Among the records that follow, set down only the lines from the one containing "Select the Costumi Estivi in Sconto chip" to the one containing "The width and height of the screenshot is (198, 196).", both included, exactly.

#### [Data entries]
──────────────────────────────

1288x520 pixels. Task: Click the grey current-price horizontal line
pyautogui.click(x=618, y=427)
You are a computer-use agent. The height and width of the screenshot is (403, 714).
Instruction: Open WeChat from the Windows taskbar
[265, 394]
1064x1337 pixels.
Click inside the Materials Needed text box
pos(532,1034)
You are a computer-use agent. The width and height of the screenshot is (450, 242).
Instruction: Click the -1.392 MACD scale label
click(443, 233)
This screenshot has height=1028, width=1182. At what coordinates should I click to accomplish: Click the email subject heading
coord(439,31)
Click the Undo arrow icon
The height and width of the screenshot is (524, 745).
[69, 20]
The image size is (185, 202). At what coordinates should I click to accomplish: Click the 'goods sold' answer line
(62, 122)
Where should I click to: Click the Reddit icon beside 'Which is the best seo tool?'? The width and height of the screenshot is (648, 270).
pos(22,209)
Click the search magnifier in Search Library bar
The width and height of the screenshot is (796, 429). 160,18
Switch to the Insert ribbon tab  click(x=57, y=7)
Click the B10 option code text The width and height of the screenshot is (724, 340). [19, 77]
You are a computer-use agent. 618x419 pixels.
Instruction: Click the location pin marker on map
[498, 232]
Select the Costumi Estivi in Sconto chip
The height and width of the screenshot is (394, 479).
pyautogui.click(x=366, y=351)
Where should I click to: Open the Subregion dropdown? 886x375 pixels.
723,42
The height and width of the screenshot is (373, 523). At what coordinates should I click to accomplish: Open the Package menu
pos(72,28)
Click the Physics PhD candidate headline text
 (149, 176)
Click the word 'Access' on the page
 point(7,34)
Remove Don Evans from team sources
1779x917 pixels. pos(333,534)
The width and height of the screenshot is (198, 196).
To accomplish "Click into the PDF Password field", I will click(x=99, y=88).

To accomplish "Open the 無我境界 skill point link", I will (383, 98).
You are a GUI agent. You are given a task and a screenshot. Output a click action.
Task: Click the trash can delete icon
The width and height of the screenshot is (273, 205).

──────────────────────────────

#### [RESPONSE AREA]
Select the Costumi Estivi in Sconto chip
The height and width of the screenshot is (394, 479).
pyautogui.click(x=366, y=351)
Where should I click to: Open the Subregion dropdown? 886x375 pixels.
723,42
The height and width of the screenshot is (373, 523). At what coordinates should I click to accomplish: Open the Package menu
pos(72,28)
Click the Physics PhD candidate headline text
 (149, 176)
Click the word 'Access' on the page
 point(7,34)
Remove Don Evans from team sources
1779x917 pixels. pos(333,534)
The width and height of the screenshot is (198, 196).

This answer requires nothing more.